PoT is built on top of the Eclipse ioFog project v3, with major architectural and operational improvements that make it enterprise-ready. In practice, you can think of PoT as the next release of ioFog, and we are working with the Eclipse community to merge our work upstream. I am reaching out in order to discuss replacing ioFog's internal messagebus with Zenoh.
For the ones who are not familiar with ioFog, I am sharing a quick overview about PoT so you can understand how the next ioFog release would be like and what integrating Zenoh to ioFog means for us.
At its core, PoT is:
- Lightweight and Universal: Runs on anything from Raspberry Pis and industrial gateways to servers and VMs. Any hardware with a CPU or GPU can become a secure, intelligent compute node, forming a unified distributed cluster that manages workloads at scale.
- Cloud-Native at the Edge: Brings cloud-native skills and practices to edge-native workloads.
User Interfaces:- "potctl" CLI tool to deploy, manage, and update all cluster resources.
- Control Plane GUI for graphical management and monitoring.
Vendor Agnostic Infrastructure:- PoT's edge device agent is designed to run on any Linux distribution, regardless of hardware brand or processor architecture.
- The control plane can also run anywhere - on any Kubernetes (PoT Operator is certified by both Kubernetes Operator Hub and Red Hat OpenShift Operator Marketplace), VMs, or bare metal servers.
- Both deployment of edge device agents and control plane components are done remotely and automatically via potctl. Within a couple of minutes, everything becomes up and running with all proper security configurations.
Security:- Cluster can easily be deployed with TLS configuration to encrypt Controller APIs.
- User IAM integrated with Keycloak (or any OpenID Connect provider) with RBAC for controller endpoints.
- Edge agent authentication to Controller APIs uses one-time JWT auth, signed/verified by Ed25519 per-agent keypair.
- Built-in X.509 certificate manager.
- All router instances initialized with mTLS authentication config and certificates by default.
- Includes EdgeGuard for physical access protection.
- Watchdog service to kill unauthorized workloads.
- (PS: Air-gap deployment for both cluster resources and microservices is on the way and will be in the next release.)
Workload Orchestration:- Supports both docker and podman as container engines
- Any container runtime (containerd-wasm-shims, crun-wasmedge, Kata, etc..) can be added.
- Allows remote development and deployment of microservices.
- Provides:
- Resource manager, health monitoring, and status reporting.
- Integration with any public or private container registry.
- Built-in certificate manager to generate TLS certificates for microservices.

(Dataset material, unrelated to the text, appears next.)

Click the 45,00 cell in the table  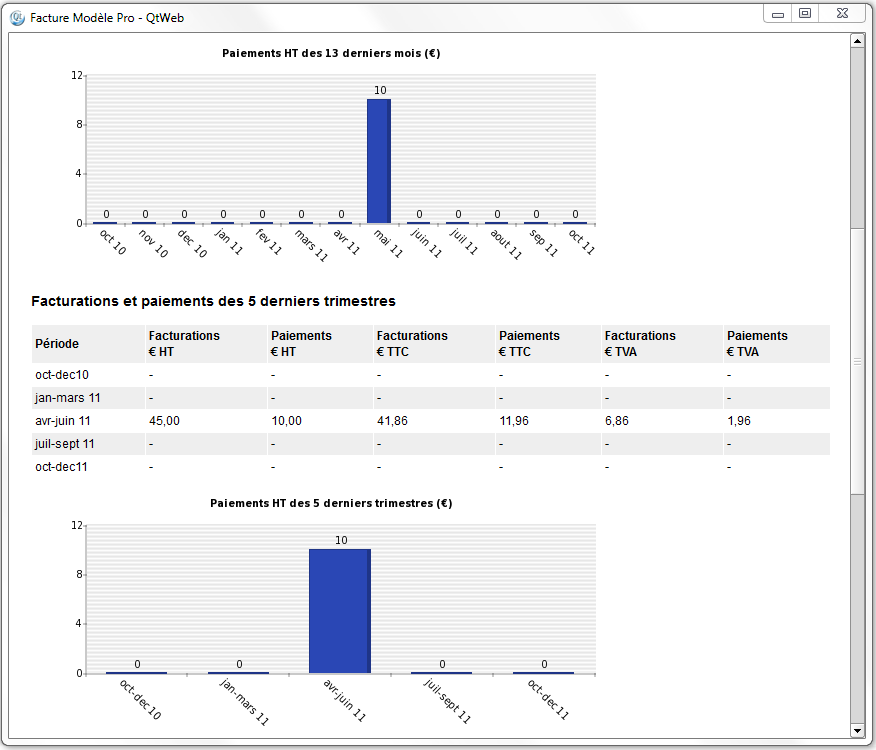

- Secrets (Opaque, TLS) and ConfigMaps for configuring environment variables.
- Secrets and ConfigMaps can be distributed to Edge devices as volume files that auto-attach to microservice runtimes.
- Dynamic reconfiguration API for microservices to auto-reconfigure without restarting the service.
- Application Templates allow developers to build an internal Edge Marketplace and scale applications to new Edge devices.
- Catalog Image Items help developers handle batch image updates at scale.
- Remote debugging enables site engineers and developers to connect to Edge devices or microservice exec terminals easily.
- Developers can manage the entire lifecycle of microservices - from image to deployment, versioning, reconfiguring, and debugging.
Networking:- The platform automatically builds a Layer 7 by mTLS Skupper router network for:
- Forming a service mesh (by auto-creating and reconfiguring TCP bridges of the router instance):
- Node-to-node communication
- Node-to-external and external-to-node communication
- Internal message bus where microservices connect via the Edge Agent local API.
Our current idea is to attach Zenoh instance automatically as a system-microservice on each edge node based on the agent configuration. Using integrated cert-manager, each Zenoh instance would be provisioned with proper mTLS certificates, similar to how our current router system-microservices are deployed, this would be great to build a secure Zenoh network at scale. Also when a user will deploy a microservice container, auto generated cert for the user microservice would be attached to the container runtime which would help users to easily build and scale edge microservices and applications that are securely connected to Zenoh instances on each node.
As we are trying to re-ignite iofog with lots of improvements on the codebase, and integrating Zenoh as a default messagebus of iofog would also be a great starting point for re-establishing iofog's collaboration network within the Eclipse community.
I’d be happy to arrange a short call with project leads to discuss the technical approach and collaboration process in more detail.
Anyone with thoughts or feedback I’d love to hear from you.